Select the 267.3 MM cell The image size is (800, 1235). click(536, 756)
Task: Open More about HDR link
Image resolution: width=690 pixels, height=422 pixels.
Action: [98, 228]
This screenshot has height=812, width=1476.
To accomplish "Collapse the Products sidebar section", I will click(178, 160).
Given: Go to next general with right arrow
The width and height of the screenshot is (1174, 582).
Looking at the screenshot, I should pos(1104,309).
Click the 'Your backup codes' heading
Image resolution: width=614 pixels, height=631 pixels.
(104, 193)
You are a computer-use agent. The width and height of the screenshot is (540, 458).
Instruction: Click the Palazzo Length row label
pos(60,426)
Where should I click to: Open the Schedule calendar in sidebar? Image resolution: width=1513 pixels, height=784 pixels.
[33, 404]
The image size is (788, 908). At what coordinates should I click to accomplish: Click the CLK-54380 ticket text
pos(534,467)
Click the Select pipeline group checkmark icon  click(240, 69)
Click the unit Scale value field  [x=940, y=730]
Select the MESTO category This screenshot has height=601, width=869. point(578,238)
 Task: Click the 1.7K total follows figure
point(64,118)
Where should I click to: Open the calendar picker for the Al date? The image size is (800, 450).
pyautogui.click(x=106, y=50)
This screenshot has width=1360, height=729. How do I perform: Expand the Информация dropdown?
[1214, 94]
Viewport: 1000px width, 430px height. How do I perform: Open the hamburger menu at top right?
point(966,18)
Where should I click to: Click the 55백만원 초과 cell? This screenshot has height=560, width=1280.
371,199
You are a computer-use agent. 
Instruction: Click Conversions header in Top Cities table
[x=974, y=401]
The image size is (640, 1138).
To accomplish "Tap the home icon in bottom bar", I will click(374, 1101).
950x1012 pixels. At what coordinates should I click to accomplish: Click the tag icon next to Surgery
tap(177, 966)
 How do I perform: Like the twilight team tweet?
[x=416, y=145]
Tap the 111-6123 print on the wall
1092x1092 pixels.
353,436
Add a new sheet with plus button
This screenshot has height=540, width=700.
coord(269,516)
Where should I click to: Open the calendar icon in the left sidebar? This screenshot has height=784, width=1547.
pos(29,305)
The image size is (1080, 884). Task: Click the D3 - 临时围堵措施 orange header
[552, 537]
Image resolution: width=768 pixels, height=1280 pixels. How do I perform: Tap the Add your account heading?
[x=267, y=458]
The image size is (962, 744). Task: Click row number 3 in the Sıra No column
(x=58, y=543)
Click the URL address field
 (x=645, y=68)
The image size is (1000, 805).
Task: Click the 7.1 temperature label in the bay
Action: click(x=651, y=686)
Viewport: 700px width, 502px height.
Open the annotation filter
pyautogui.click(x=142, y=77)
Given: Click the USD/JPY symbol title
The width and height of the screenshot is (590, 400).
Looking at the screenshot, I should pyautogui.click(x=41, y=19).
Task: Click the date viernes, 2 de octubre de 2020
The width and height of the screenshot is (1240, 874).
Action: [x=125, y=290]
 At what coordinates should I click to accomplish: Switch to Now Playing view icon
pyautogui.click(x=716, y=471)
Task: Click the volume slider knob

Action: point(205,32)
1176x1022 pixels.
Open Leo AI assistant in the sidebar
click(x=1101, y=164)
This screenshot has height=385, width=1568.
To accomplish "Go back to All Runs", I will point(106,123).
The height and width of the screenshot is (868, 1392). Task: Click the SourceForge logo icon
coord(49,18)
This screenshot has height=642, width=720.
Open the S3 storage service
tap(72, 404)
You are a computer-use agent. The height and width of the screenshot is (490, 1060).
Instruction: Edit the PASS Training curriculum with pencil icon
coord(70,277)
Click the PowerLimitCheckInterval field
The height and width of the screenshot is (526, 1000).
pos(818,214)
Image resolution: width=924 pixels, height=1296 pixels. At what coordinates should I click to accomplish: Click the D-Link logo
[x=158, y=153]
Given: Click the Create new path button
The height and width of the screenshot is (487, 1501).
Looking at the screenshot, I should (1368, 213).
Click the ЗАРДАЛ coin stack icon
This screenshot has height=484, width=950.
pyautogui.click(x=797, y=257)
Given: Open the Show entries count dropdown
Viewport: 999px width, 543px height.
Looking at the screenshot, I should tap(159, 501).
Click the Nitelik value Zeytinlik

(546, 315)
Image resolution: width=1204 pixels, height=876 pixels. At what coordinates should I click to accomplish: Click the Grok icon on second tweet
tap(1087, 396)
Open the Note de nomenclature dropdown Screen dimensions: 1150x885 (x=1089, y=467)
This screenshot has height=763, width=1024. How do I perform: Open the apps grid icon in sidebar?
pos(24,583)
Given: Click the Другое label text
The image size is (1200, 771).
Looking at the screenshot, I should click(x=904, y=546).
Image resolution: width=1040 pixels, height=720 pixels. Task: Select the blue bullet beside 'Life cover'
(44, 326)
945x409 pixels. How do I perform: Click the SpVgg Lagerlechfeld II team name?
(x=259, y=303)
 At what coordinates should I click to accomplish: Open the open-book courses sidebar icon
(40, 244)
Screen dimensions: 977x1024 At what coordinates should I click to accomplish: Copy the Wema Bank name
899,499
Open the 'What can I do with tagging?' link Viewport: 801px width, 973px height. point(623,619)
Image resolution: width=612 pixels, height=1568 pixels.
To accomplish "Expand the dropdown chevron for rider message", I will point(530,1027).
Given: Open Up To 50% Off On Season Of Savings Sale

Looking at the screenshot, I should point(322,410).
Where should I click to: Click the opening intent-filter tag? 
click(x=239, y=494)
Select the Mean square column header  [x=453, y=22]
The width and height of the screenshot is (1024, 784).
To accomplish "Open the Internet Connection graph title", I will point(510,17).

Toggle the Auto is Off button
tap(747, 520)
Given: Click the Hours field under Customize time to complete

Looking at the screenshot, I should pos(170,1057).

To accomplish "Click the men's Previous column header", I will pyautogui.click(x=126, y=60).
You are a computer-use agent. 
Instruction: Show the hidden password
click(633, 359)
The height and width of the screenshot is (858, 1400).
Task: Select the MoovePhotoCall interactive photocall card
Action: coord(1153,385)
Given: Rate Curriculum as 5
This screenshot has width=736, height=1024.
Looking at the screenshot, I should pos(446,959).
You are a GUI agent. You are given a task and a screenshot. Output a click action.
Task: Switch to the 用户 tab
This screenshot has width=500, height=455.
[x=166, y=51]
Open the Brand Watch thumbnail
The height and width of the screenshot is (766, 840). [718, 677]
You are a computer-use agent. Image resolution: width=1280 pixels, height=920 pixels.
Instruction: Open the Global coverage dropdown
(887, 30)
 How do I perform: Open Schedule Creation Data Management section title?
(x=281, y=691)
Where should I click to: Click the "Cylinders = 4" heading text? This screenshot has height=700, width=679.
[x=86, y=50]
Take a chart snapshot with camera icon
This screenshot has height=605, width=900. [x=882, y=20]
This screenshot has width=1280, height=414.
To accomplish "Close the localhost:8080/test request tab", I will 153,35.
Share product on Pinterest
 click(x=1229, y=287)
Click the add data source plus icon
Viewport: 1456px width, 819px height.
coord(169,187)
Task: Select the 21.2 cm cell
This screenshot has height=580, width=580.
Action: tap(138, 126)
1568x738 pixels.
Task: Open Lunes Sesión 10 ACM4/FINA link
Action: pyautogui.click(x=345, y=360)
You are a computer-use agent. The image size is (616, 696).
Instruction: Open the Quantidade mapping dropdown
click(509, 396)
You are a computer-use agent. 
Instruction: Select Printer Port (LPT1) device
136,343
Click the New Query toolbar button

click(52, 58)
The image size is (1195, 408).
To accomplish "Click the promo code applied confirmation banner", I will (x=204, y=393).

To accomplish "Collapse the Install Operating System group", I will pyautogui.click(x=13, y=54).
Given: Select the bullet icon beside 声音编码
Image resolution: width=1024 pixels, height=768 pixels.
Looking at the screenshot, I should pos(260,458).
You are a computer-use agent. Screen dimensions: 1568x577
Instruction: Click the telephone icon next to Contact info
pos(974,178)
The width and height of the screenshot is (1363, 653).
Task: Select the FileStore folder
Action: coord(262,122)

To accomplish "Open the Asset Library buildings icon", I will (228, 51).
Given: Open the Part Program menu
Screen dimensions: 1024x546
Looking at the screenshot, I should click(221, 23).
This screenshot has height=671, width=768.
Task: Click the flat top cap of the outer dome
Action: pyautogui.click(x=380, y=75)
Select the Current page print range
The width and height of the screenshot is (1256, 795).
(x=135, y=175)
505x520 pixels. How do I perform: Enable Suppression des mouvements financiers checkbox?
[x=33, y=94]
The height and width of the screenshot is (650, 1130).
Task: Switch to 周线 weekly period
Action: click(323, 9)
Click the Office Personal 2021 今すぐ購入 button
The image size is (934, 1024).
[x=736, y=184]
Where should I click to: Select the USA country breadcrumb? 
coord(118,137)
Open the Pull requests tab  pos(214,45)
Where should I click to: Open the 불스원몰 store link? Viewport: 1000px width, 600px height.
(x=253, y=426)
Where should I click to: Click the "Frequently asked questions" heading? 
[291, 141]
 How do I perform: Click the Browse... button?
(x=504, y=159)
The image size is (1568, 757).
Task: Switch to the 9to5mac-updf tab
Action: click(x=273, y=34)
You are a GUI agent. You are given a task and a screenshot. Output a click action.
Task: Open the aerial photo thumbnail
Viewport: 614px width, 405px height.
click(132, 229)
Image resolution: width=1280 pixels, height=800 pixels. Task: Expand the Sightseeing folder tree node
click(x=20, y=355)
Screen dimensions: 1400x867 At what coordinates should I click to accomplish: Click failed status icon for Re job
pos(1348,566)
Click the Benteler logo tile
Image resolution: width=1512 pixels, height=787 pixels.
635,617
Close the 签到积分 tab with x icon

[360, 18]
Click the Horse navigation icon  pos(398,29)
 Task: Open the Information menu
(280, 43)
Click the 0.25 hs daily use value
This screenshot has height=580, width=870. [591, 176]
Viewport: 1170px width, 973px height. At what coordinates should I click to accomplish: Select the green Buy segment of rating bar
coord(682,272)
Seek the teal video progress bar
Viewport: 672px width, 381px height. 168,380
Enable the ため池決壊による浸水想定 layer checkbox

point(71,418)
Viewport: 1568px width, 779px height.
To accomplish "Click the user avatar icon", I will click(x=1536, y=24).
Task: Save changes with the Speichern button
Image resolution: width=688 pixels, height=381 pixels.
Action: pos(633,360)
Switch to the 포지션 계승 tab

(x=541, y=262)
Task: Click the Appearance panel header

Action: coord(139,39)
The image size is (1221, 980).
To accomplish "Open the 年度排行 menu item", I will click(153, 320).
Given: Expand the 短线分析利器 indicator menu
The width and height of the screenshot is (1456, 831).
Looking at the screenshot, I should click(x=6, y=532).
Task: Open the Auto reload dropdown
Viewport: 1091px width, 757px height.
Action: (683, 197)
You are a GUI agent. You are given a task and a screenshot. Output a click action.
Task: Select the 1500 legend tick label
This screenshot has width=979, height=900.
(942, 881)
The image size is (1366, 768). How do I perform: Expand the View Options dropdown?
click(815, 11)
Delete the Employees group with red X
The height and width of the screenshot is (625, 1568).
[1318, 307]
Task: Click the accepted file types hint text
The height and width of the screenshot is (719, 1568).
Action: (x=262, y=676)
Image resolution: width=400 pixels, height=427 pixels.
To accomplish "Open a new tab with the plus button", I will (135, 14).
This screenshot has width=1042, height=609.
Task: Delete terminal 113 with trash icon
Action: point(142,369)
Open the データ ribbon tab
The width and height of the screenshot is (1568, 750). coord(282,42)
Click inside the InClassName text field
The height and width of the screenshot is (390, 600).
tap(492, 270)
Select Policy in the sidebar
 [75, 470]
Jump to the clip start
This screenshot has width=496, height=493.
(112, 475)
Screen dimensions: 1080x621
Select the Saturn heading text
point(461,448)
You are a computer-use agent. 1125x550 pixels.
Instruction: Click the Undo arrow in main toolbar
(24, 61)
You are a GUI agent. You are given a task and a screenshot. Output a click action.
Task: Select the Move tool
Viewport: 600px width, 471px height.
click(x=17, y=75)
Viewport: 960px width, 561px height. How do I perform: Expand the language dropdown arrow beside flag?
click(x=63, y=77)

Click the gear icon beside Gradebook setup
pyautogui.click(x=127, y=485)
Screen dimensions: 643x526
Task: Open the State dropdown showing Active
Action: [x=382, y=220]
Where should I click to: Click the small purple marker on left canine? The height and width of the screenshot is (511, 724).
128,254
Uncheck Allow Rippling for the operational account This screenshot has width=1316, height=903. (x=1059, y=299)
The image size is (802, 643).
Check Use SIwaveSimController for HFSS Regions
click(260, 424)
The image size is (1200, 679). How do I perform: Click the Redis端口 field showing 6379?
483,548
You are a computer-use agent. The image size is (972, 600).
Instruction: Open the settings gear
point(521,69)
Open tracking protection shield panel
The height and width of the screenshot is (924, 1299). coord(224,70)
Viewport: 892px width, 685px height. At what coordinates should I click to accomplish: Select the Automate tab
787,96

◆ ◆ ◆ ◆ ◆

Task to complete: Beginning with the very first line of the records above, please retype each line through the one that has "You are a computer-use agent. The width", and add nothing.

Exercise solution:
Select the 267.3 MM cell The image size is (800, 1235). click(536, 756)
Task: Open More about HDR link
Image resolution: width=690 pixels, height=422 pixels.
Action: [98, 228]
This screenshot has height=812, width=1476.
To accomplish "Collapse the Products sidebar section", I will click(178, 160).
Given: Go to next general with right arrow
The width and height of the screenshot is (1174, 582).
Looking at the screenshot, I should pos(1104,309).
Click the 'Your backup codes' heading
Image resolution: width=614 pixels, height=631 pixels.
(104, 193)
You are a computer-use agent. The width and height of the screenshot is (540, 458).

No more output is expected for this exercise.